Ok, tracked down the issue after reading through the original operator log (thanks Neha!). The issue is that an object user was getting created before the object store was fully configured by Rook. Thus, Ceph was creating the .rgw.root pool with the default host failure domain when the object user was being created. About 30 seconds later when Rook finally attempted to create the .rgw.root pool, it already existed and therefore Rook did not set its failure domain to rack. The object user controller was intending to wait for rgw pods to be running before creating a user, however, after querying for the pods it didn't check if any pods were actually running. The fix is extremely simple and low risk to check for the number of rgw pods before allowing the object user to be created. This issue does not repro in the 4.5 or newer codebase. This issue had already been fixed by a refactor in the object store with the move to the controller runtime. This only affects 4.4, so moving back to that milestone to discuss if it's still a blocker to consider for 4.4.z. It's such a small change, I would suggest we take it. Here is the simple downstream PR, pending agreement to include in 4.4.z. https://github.com/openshift/rook/pull/81
I just observed that this BZ is moved to MODIFIED because the downstream PR is merged which is not appropriate because: 1. We still don't have any ack to merge the fix to 4.4.z. AFAIK, once we have all the acks then only PR should be merged. 2. 4.4.z is not open to take any fixes because right now we are working on 4.4.2 which is CVE only release and any change targeted for 4.4.z should be merged when we are ready for 4.4.3 Ideally, we shouled revert this PR. Michael, please correct me if I am wrong.
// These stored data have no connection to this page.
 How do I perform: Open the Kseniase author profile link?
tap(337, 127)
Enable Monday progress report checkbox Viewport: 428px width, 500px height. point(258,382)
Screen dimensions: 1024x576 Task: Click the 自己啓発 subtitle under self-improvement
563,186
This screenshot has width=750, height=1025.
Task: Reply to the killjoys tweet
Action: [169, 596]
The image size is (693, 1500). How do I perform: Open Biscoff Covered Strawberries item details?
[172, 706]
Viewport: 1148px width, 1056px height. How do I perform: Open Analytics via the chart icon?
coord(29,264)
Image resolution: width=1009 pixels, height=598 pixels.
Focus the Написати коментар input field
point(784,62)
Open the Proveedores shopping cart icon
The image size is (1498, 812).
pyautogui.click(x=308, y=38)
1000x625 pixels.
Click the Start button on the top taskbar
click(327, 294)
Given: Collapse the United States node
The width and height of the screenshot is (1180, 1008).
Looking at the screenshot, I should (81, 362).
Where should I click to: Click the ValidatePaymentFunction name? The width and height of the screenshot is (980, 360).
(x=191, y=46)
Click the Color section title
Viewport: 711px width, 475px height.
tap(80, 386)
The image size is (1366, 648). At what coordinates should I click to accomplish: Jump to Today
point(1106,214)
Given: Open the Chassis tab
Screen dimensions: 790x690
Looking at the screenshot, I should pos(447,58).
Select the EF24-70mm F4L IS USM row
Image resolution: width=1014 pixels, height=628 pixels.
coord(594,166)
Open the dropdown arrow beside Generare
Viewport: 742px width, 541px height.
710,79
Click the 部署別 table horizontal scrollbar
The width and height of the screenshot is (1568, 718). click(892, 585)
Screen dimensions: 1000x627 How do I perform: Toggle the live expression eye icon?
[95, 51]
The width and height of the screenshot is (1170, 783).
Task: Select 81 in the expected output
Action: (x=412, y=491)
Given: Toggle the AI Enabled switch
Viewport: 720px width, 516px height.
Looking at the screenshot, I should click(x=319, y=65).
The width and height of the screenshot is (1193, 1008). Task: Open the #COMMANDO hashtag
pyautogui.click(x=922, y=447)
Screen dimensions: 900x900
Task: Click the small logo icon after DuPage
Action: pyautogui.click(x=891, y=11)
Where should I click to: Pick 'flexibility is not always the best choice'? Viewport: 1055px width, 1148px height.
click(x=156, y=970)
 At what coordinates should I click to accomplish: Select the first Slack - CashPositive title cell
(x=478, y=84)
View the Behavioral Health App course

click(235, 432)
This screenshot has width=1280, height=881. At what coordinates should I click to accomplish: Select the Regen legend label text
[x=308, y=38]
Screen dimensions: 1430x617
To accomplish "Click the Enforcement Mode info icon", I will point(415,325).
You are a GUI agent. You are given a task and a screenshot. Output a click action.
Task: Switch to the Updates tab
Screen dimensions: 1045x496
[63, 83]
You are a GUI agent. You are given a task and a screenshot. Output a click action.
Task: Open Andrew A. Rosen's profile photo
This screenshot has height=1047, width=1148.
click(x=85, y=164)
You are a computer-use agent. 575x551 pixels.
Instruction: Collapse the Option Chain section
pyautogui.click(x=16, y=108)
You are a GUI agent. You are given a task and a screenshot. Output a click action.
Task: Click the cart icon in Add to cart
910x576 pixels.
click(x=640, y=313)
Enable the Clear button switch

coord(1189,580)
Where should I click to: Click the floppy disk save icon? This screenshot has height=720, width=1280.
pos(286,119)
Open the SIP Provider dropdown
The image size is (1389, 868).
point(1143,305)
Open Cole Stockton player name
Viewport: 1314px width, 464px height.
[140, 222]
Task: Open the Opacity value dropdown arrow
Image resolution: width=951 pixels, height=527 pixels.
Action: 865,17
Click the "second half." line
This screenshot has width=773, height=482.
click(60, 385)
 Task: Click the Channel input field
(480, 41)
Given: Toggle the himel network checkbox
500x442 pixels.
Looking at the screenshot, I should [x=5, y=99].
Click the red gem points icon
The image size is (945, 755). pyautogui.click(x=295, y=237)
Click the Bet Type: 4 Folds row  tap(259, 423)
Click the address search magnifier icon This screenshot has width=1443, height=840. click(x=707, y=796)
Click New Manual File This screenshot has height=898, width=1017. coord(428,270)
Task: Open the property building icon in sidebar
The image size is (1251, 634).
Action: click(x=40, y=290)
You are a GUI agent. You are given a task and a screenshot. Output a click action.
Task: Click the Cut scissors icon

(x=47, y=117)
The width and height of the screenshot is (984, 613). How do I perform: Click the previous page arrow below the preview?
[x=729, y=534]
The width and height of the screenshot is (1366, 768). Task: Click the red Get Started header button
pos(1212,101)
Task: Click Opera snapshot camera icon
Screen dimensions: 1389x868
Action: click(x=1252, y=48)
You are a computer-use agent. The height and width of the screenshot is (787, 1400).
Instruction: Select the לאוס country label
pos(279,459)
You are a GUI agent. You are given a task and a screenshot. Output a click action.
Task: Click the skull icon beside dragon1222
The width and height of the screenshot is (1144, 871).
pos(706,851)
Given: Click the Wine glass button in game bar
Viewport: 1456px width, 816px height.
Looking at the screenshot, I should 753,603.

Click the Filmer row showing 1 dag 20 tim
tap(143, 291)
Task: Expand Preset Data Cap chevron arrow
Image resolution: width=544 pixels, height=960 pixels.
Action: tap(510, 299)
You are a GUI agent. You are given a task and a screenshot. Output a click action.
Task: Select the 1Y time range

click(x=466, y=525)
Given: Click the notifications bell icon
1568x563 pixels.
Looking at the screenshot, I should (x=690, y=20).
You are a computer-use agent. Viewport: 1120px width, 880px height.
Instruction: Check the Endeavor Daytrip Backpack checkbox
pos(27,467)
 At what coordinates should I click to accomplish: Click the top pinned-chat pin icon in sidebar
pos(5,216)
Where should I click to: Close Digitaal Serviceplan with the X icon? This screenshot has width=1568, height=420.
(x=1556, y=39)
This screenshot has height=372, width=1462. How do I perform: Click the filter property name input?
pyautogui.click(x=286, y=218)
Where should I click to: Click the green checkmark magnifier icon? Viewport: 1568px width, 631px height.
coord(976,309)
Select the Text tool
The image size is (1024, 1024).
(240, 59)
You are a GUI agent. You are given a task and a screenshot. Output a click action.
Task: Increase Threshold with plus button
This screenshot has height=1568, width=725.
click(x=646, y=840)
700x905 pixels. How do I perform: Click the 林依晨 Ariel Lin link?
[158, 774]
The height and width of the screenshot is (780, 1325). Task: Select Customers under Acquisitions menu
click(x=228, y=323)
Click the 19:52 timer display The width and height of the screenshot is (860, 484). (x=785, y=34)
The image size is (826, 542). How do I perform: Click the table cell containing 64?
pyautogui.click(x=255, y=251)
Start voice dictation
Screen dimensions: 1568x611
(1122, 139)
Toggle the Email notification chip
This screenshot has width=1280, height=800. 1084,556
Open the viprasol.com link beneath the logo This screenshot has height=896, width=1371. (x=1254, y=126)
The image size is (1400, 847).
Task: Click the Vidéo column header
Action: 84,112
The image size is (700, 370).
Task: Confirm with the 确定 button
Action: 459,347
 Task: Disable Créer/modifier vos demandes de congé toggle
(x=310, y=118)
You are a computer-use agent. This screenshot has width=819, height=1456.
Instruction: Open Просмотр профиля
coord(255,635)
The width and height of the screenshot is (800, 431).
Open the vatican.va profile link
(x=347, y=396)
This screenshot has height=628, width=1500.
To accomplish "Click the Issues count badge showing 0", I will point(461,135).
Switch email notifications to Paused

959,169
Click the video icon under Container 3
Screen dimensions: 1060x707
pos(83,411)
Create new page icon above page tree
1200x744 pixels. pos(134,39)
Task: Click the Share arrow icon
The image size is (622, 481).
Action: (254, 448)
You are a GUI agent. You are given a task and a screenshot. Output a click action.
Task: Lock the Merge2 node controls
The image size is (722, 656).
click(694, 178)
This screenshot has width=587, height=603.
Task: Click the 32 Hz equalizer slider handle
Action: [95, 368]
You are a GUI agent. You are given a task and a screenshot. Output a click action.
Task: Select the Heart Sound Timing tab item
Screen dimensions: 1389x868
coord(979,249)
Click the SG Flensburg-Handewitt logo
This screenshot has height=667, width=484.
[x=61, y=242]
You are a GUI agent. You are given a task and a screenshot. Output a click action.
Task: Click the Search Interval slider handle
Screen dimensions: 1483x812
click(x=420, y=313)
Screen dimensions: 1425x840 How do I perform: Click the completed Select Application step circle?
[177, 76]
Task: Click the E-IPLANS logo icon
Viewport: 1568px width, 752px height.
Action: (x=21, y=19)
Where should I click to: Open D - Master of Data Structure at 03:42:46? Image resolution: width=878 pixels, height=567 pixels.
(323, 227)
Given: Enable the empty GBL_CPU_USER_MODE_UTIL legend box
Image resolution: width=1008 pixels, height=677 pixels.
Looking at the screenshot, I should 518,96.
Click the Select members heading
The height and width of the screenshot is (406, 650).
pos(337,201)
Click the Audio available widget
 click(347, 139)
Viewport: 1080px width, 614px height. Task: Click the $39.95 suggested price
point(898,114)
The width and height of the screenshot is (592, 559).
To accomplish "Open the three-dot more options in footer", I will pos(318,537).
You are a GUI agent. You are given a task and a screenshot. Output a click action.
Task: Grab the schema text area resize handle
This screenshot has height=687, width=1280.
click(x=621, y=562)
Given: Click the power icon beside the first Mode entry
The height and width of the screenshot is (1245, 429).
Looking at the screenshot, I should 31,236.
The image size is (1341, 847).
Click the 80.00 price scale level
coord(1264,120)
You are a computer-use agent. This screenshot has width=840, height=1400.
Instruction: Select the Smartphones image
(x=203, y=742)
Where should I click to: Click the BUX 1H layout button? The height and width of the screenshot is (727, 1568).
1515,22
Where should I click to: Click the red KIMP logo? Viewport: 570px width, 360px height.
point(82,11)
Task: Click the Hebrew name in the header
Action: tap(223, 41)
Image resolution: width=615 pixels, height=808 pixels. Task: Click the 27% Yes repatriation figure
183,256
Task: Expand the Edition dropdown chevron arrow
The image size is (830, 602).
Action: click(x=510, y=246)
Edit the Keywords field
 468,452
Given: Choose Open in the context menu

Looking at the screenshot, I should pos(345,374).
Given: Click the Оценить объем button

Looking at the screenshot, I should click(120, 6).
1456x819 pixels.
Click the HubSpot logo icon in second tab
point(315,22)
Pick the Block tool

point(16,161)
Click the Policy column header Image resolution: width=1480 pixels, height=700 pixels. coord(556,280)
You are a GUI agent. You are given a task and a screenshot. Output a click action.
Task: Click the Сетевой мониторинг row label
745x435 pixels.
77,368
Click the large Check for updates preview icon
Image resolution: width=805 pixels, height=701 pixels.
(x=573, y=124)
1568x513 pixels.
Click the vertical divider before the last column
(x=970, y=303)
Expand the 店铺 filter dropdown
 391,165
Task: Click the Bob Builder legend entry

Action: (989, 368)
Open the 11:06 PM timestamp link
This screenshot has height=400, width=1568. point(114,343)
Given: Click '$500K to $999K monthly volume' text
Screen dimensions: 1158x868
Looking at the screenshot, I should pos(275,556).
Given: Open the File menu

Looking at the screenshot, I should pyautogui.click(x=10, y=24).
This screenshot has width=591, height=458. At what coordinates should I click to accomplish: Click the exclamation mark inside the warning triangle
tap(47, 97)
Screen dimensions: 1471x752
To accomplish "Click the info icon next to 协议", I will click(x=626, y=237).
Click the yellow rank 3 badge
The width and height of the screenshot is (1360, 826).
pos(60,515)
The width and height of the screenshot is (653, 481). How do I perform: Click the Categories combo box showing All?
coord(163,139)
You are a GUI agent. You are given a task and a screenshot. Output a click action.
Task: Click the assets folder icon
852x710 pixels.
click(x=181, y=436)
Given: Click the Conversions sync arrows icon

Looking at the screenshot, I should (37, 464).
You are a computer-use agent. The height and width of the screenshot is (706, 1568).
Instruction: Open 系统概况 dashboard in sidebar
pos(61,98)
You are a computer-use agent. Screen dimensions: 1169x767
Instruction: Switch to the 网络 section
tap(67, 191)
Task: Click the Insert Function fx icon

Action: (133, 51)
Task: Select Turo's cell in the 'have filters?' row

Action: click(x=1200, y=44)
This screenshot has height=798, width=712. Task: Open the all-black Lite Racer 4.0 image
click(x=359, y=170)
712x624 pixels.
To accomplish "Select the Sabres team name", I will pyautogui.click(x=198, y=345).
(In reply to Mudit Agarwal from comment #37) > I just observed that this BZ is moved to MODIFIED because the downstream PR > is merged which is not appropriate because: > > 1. We still don't have any ack to merge the fix to 4.4.z. AFAIK, once we > have all the acks then only PR should be merged. > 2. 4.4.z is not open to take any fixes because right now we are working on > 4.4.2 which is CVE only release and any change targeted for 4.4.z should be > merged when we are ready for 4.4.3 > > > Ideally, we shouled revert this PR. > > Michael, please correct me if I am wrong. You are absolutely correct. https://github.com/openshift/rook/pull/82 revert PR ^^
Yep, we had a miscommunication on merging this. Seb and I sync'd up about it.
@Michael Are we still taking fixes for 4.4.z or should we close this?
*** Bug 1880447 has been marked as a duplicate of this bug. ***
Closing since it is already fixed in 4.5 and there is no more 4.4.z release planned.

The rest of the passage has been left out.